The viral rampage of poor studies and dubious statistics

The viral rampage of poor studies and dubious statisticsStatistics and survey results are a great way to support your argument. Unfortunately, they are often misinterpreted, of low quality, or even completely made up. What’s worse, catchy headlines have a tendency to go viral with hardly any criticism, and as a result any claims spreading in the social space should be taken with a grain of salt.

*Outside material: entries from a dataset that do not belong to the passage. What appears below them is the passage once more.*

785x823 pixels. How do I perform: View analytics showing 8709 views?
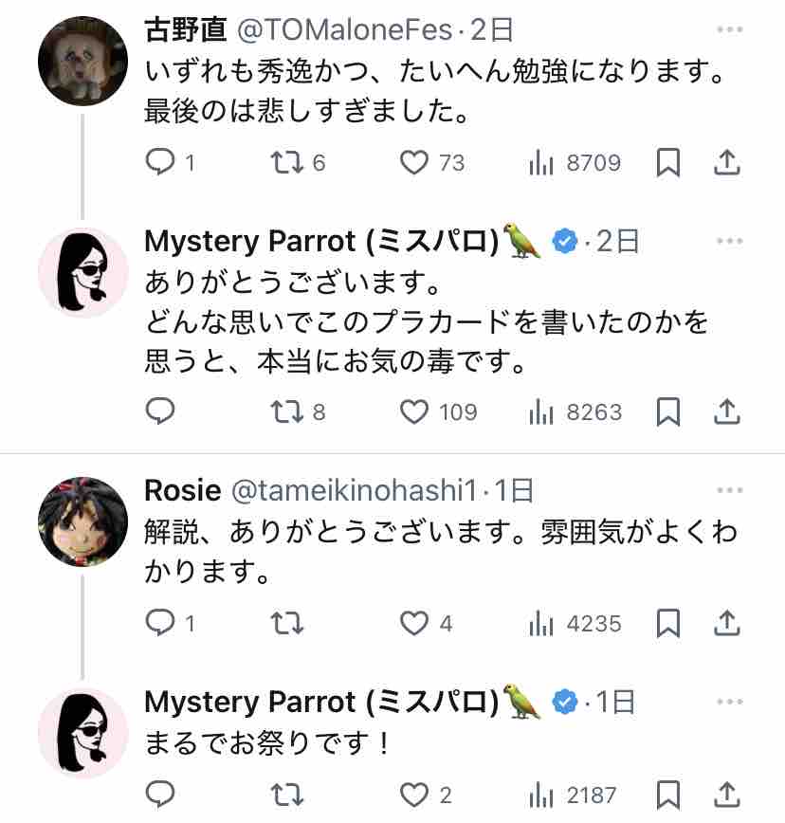coord(540,163)
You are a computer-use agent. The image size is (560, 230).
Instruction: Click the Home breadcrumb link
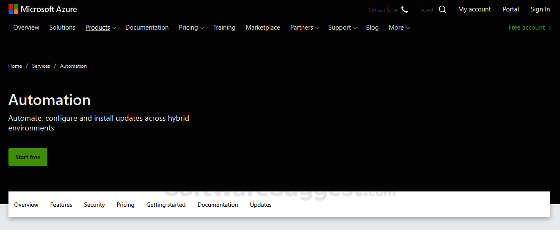click(15, 66)
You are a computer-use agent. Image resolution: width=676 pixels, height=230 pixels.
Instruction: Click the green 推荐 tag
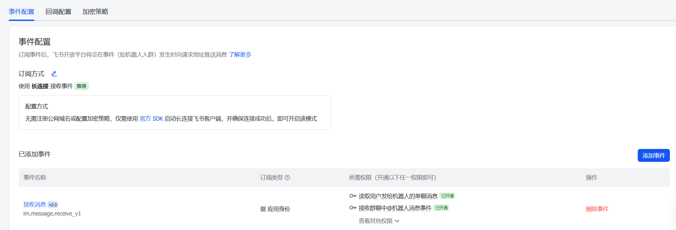tap(81, 86)
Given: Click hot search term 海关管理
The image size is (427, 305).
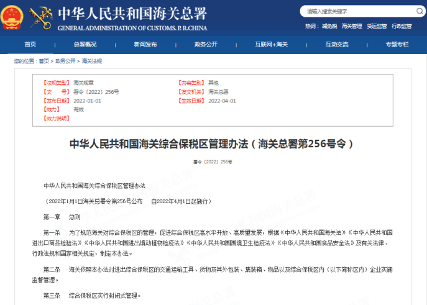Looking at the screenshot, I should (x=352, y=26).
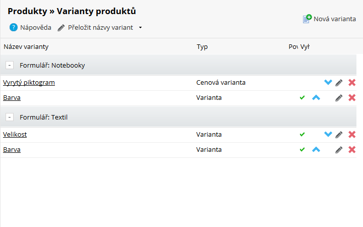Toggle the green checkmark on Textil Barva
363x227 pixels.
pyautogui.click(x=302, y=150)
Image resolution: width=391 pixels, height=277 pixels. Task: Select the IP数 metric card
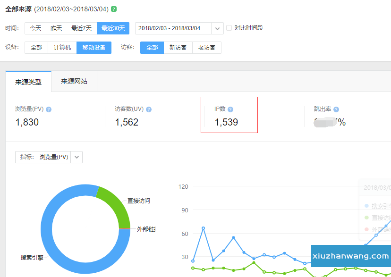[229, 115]
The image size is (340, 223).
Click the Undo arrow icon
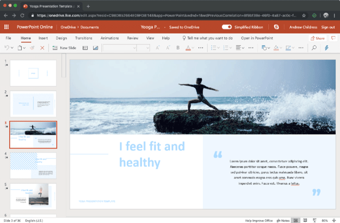(x=6, y=48)
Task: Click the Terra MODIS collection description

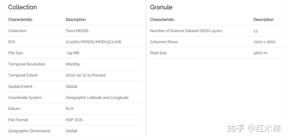Action: (77, 31)
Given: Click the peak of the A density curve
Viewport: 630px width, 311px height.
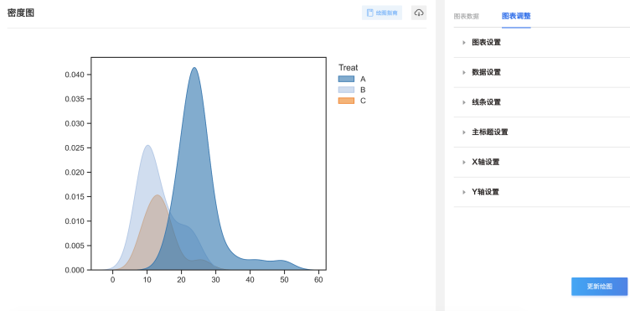Looking at the screenshot, I should pos(194,68).
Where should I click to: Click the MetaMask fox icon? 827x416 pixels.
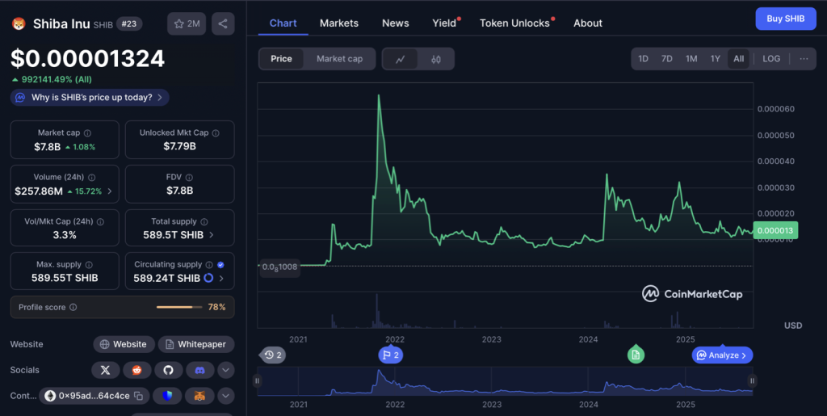tap(199, 396)
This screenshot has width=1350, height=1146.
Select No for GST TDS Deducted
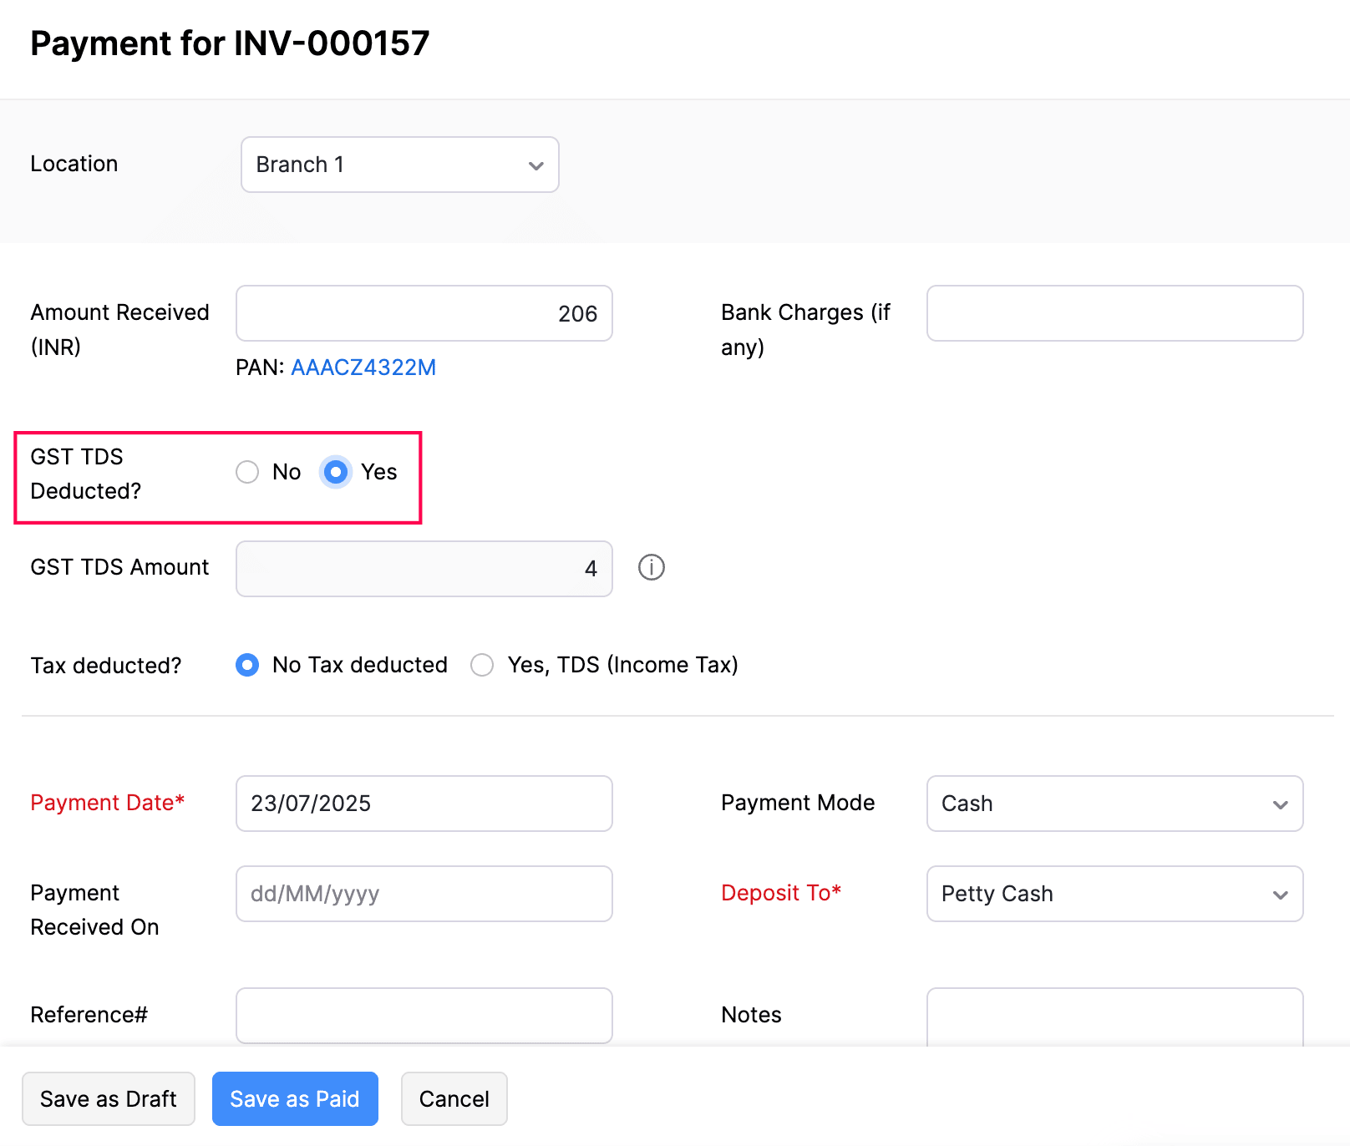coord(247,472)

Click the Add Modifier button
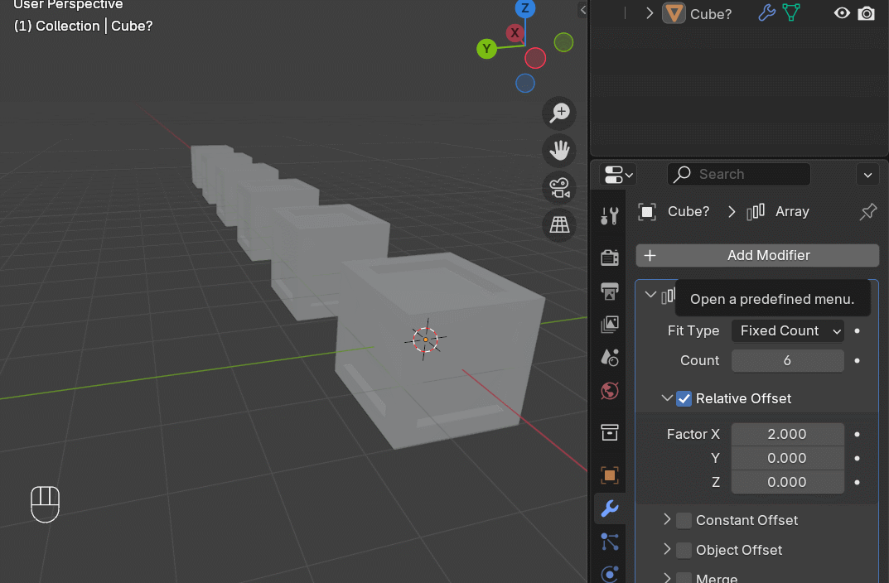coord(756,255)
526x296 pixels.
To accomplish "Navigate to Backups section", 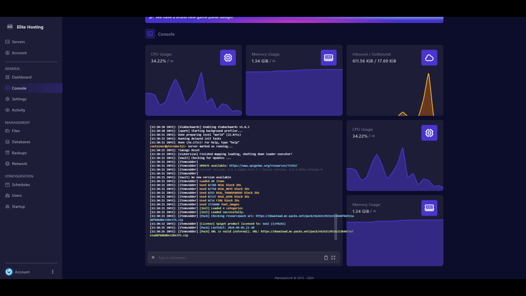I will click(x=19, y=153).
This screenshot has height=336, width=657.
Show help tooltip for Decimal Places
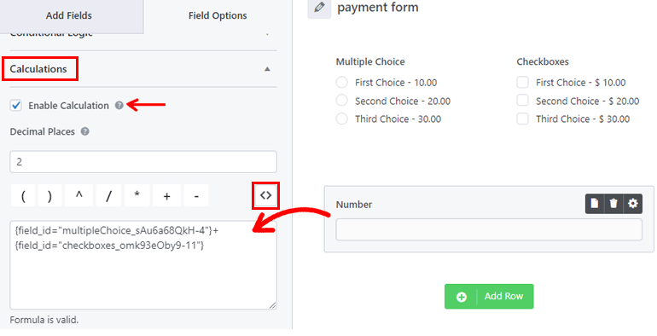pyautogui.click(x=85, y=131)
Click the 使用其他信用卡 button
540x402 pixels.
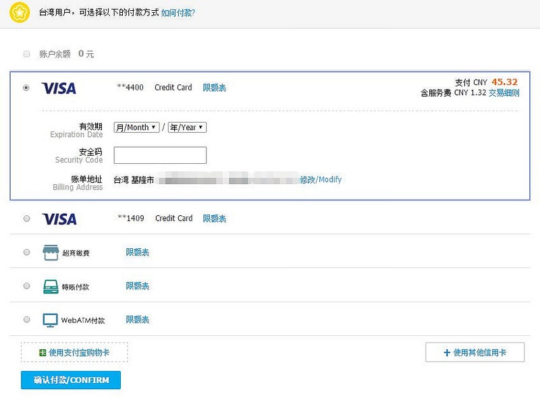[475, 353]
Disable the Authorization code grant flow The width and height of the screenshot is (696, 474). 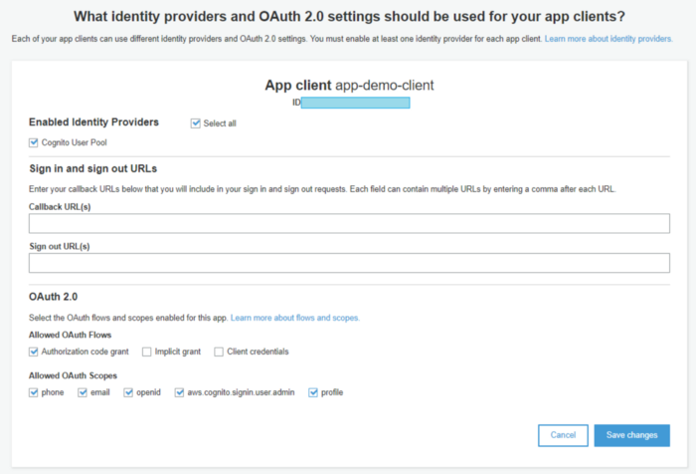click(34, 352)
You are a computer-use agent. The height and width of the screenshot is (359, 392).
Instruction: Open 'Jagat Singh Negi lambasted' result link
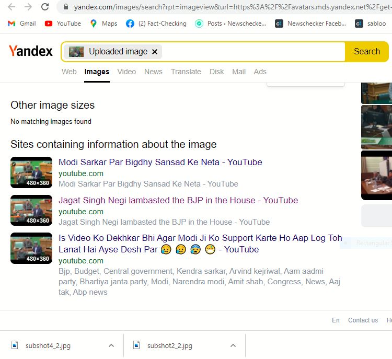(178, 200)
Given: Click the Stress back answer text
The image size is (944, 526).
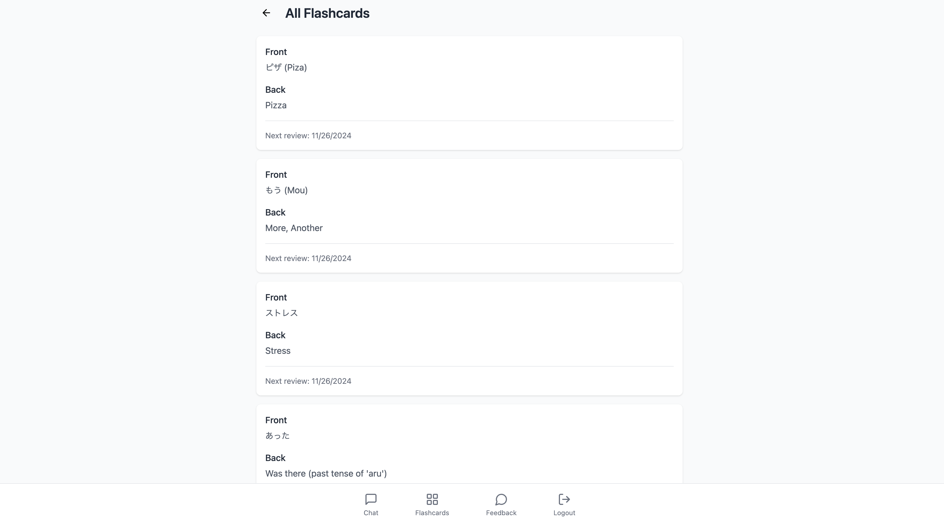Looking at the screenshot, I should point(277,351).
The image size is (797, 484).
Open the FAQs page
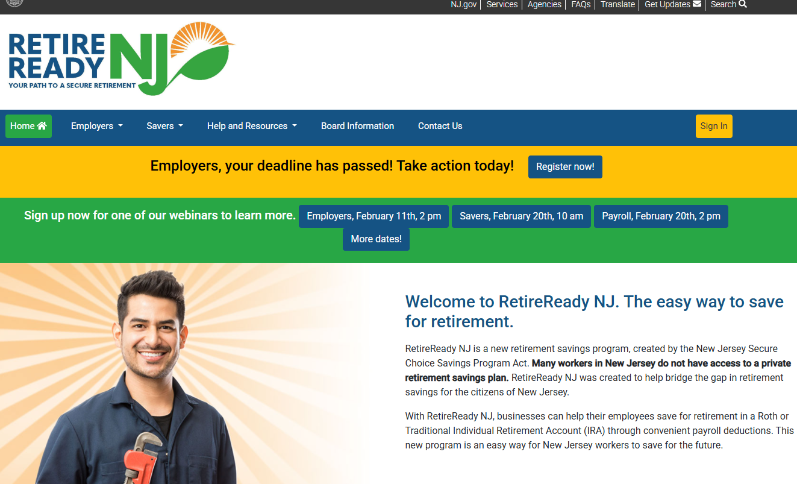click(x=581, y=5)

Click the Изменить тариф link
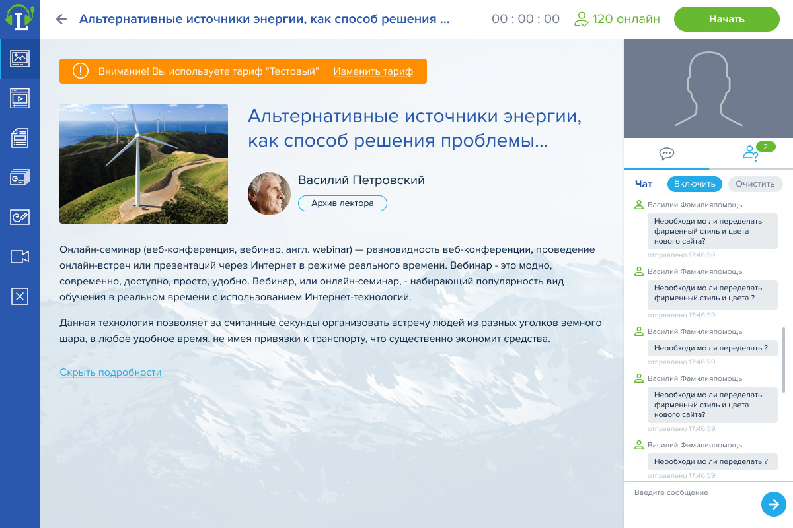coord(373,71)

In this post, I will examine some studies that I have seen retweeted or shared a fair bit recently in order to show the types of common errors.

There are at least four types of poor studies or poor reporting on studies that are prone to spread virally:

  1. Misinterpreted studies
  2. Studies with garbage data
  3. Pseudo-studies
  4. Fake studies

I will examine each of these types and provide a recent example of each type. Unfortunately, such examples are easy to find.

Misinterpretation: statistics that don’t say what they are claimed to say

Ingredients needed: one good study, one over-generalizing or intentionally misleading reporter.

This study, Stat of the Day: 63% of Readers Don’t Care About Your Comments, achieved some viral success recently. It was advertised to an audience of bloggers as saying that for the majority of visitors, it does not matter whether it is possible to leave comments on a website.

However, the actual survey question was about comments on news sites. This alone pretty much invalidates the results when it comes to the blogosphere, because the expectations of the audience are likely to differ when visiting CNN or visiting a blog. Sure, the same result could apply to blogs as well, but this particular study does not show that, it would take a new study to examine that issue.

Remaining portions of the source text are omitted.